Ketua Bidang Hukum dan Advokasi Kebijakan Yayasan Jiva Svastha Nusantara, Surya Putra, menekankan pentingnya kolaborasi lintas sektor. Ia mendorong pemerintah tidak hanya fokus pada bantuan langsung, tetapi juga pada upaya perubahan perilaku masyarakat terkait gizi dan sanitasi. Di sisi lain, keterlibatan sektor swasta dan organisasi masyarakat sipil menjadi krusial dalam mendampingi dan mengedukasi masyarakat agar program pemerintah berjalan efektif.
Surya juga menyoroti fakta bahwa mayoritas masyarakat mengandalkan depot air minum isi ulang sebagai sumber konsumsi harian. Namun, banyak depot masih belum memenuhi standar sanitasi yang layak.
“Di Bandung, hasil pengujian menunjukkan bahwa 74 persen depot air minum isi ulang terkontaminasi bakteri E.coli dan coliform. Hasil ini menunjukkan bahwa para pelaku usaha depot harus memperbaiki praktik bisnisnya demi melindungi kesehatan publik,” ungkap Surya.

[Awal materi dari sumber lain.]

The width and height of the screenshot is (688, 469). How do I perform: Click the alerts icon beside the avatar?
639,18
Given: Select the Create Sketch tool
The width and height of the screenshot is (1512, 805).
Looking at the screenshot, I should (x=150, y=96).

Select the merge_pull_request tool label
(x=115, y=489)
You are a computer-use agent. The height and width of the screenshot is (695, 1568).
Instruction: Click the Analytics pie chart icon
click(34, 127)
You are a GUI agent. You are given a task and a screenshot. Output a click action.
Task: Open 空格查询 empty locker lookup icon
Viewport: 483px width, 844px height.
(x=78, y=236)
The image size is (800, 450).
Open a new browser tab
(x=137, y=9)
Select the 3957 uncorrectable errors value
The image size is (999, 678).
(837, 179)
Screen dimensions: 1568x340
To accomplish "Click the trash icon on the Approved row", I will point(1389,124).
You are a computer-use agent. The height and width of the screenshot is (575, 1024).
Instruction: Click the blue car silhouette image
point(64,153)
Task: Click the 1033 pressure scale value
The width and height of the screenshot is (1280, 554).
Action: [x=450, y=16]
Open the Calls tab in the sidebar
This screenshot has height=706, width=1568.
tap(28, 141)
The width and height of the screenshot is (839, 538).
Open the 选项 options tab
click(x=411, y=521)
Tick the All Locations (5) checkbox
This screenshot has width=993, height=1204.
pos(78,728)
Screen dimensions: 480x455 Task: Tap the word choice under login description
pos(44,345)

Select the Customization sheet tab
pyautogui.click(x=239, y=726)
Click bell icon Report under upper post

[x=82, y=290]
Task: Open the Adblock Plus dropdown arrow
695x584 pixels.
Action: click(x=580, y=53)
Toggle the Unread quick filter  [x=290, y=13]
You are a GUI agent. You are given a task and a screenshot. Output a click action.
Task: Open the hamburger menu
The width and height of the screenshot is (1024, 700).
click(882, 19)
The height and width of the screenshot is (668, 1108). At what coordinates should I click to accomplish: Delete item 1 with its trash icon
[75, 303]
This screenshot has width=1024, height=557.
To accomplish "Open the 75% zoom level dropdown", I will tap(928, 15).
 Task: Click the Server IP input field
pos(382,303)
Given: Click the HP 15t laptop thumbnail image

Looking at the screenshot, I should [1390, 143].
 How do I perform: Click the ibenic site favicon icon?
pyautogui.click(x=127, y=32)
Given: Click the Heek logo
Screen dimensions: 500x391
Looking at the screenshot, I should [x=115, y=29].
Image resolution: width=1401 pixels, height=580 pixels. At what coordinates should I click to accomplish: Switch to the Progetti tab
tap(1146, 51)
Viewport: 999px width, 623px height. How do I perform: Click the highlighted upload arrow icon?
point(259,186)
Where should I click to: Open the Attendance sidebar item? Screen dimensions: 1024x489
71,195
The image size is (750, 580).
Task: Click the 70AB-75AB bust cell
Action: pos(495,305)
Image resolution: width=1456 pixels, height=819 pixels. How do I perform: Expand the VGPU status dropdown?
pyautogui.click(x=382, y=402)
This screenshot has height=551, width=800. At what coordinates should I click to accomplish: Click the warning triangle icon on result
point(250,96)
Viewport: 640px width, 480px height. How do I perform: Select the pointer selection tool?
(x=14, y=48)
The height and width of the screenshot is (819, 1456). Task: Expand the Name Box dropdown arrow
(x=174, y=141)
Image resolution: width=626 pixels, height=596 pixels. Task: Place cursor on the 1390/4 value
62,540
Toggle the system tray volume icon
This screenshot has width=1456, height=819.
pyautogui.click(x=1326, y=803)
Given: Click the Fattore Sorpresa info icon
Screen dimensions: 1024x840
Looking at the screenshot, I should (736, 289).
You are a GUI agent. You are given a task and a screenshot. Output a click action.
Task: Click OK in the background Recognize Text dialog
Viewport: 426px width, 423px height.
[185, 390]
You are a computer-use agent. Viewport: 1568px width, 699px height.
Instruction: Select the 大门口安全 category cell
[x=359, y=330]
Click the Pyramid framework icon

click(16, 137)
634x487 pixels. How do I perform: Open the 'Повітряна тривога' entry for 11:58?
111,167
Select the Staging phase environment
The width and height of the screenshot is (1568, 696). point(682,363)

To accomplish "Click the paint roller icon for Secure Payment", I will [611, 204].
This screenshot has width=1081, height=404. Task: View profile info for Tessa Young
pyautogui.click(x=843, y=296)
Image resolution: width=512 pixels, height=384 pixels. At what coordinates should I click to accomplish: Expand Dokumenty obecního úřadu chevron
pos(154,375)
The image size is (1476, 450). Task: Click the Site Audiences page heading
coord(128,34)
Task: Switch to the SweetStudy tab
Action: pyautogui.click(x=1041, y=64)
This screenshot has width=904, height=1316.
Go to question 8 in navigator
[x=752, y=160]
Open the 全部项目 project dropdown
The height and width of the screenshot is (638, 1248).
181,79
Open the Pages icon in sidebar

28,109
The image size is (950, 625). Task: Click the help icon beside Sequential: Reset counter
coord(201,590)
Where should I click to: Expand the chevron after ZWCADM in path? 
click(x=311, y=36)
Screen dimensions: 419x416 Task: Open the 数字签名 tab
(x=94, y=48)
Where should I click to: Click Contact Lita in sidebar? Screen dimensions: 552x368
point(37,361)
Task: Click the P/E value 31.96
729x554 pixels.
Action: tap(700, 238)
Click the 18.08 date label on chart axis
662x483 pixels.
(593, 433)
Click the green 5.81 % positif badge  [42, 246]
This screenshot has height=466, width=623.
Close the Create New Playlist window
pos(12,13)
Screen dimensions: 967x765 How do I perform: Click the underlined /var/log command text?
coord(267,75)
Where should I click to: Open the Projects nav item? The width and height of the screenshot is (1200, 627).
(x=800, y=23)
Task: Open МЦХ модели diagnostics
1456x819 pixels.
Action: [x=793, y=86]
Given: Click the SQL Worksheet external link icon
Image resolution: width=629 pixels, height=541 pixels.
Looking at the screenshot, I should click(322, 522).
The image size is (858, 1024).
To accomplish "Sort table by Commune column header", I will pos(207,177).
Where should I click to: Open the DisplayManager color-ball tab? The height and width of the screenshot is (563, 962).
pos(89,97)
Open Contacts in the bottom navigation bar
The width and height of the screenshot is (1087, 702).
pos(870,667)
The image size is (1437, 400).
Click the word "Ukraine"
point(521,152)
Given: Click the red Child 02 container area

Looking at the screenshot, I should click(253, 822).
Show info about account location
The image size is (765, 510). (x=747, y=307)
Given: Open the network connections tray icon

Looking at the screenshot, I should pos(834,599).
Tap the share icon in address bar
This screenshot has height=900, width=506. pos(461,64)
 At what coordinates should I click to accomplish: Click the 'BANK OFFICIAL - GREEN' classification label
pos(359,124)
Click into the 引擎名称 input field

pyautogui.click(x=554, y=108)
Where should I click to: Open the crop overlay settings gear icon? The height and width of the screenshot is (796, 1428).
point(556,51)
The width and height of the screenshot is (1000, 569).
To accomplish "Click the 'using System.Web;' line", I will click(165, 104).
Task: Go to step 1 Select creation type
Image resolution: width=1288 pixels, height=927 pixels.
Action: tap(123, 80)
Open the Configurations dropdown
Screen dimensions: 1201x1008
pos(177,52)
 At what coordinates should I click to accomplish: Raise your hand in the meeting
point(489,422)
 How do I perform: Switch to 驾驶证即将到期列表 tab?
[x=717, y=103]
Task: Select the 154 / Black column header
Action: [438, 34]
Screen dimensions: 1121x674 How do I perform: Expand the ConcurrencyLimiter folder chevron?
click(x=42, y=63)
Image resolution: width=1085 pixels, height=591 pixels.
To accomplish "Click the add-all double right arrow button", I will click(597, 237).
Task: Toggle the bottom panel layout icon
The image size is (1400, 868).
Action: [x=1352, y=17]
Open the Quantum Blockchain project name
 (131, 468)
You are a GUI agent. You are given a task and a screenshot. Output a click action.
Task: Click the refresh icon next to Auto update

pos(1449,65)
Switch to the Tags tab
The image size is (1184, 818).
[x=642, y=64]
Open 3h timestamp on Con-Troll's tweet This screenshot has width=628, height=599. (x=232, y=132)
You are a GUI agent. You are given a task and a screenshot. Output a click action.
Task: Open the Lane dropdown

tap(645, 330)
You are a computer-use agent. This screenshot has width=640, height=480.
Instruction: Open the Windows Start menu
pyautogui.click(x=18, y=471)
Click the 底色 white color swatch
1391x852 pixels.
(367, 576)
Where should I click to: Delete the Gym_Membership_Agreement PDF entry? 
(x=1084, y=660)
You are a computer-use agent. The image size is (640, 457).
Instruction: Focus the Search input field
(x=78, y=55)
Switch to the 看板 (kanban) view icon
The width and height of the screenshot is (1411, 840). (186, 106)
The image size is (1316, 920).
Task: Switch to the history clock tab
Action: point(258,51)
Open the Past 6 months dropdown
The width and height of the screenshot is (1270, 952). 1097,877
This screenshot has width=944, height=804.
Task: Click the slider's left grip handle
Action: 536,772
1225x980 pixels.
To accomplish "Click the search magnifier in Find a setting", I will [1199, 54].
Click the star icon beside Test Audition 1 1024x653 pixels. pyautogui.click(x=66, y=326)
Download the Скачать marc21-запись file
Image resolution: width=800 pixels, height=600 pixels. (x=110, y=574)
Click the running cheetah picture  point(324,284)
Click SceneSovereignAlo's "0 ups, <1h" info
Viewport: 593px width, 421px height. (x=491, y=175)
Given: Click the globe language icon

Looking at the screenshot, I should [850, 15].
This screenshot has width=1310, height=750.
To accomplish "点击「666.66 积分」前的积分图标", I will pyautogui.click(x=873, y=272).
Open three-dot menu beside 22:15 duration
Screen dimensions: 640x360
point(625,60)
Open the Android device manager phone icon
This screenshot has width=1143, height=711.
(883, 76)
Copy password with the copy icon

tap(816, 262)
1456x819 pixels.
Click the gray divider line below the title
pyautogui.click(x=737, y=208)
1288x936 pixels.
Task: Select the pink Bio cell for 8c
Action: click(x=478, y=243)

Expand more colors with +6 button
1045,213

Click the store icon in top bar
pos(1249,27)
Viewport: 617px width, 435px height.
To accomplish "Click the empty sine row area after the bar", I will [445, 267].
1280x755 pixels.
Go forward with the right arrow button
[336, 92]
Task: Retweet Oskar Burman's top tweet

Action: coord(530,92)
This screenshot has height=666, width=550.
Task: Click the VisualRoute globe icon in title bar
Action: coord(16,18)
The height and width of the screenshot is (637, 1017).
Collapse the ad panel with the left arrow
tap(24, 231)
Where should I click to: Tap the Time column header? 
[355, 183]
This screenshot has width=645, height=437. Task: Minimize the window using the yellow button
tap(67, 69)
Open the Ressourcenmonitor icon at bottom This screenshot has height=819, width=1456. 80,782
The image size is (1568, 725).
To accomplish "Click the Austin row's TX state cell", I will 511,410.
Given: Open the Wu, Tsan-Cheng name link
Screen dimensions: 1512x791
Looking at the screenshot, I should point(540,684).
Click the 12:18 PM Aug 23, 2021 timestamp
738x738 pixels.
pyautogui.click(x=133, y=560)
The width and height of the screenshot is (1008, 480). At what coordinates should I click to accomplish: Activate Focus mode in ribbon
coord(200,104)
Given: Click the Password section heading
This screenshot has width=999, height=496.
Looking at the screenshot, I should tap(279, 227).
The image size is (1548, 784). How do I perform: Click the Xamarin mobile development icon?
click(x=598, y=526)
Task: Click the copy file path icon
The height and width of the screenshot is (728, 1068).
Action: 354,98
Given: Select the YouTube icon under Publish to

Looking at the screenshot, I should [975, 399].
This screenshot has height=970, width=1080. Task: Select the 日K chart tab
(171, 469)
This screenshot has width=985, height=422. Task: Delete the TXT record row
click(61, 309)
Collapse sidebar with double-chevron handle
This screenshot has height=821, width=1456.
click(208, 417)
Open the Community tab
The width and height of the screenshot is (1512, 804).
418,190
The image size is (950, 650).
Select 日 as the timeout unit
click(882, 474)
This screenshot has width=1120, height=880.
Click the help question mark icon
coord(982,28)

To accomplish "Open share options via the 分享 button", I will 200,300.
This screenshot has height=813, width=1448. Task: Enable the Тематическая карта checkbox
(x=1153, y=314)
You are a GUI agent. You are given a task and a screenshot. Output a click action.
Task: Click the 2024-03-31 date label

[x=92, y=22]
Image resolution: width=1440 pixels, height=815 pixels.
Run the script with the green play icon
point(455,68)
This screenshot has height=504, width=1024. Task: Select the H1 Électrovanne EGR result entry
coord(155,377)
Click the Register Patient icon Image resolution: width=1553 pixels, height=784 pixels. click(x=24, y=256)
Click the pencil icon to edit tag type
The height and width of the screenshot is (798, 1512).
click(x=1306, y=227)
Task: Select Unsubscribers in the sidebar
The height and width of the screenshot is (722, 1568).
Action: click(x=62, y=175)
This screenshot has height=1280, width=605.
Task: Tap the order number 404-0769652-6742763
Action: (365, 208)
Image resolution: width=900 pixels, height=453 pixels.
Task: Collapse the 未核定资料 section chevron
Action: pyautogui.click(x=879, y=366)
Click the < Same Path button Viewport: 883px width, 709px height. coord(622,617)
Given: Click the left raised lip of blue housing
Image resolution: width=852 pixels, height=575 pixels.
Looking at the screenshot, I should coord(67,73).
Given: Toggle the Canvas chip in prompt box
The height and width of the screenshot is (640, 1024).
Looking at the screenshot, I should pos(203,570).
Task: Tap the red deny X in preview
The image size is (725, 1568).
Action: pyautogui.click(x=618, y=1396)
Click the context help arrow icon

Sayangnya, regulasi terkait depot air minum isi ulang saat ini belum cukup kuat untuk memastikan kualitas air yang aman. Meskipun terdapat ketentuan teknis seperti uji laboratorium dan syarat kebersihan depot, implementasinya masih sangat lemah. Tidak adanya sanksi tegas dan ketidakjelasan otoritas penindakan menjadi hambatan utama dalam penegakan aturan.
Ketua Yayasan Jiva Svastha Nusantara, Felicia Annelide, menegaskan komitmen pihaknya untuk terus memperluas kegiatan edukasi dan penyuluhan. “Kami percaya bahwa air berkualitas adalah hak setiap warga. Kami akan terus mendorong pemerintah untuk memiliki regulasi yang benar-benar melindungi kesehatan masyarakat,” tegasnya.